On Art

Adam 1 (detail), Adam Organs (detail), Adam 2 (detail), by Gillian Genser

“It is not without irony,” says sculptor Gillian Genser, “that the creation of this piece was to be my demise.” When she set out to depict the story of the first man, Adam, Genser sought to reimagine the man who should have been. Not the one given dominion over the earth. Genser reimagined a different starting point: an original person who didn’t subdue but was in “interconnected coexistence with all other life on this planet,” as she writes in her artist’s statement. What would that look like?

It would look like beginning again, perhaps this time with, as Jewish tradition suggests, the original woman, Lilith. What if he were in relationship with the earth, and Lilith were not cast aside for another, for Eve?

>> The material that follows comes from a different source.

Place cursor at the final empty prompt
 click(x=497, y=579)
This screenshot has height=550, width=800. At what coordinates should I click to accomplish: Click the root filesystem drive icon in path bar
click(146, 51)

Sculpting, creating limbs, organs, muscles, bones from materials of the primordial womb—the sea—Genser re-created the symbolic start of the world: blue mussels, shells, the butterfly pupae of transformation. And as she worked, the toxic residues of Adam’s kin’s harm began to harm Genser, through the work she sought to reimagine that would do no harm. She names the invasive toxins—“lead, arsenic, cadmium, manganese”—that led to her body sustaining “devastating neurological and metabolic damage.”

“I will never recover,” she says, even as she continues on paths of transformation of her own work and process, now sculpting using remnants, shells, bones, and protection of mask and gloves and ventilation. New artwork continues to emerge.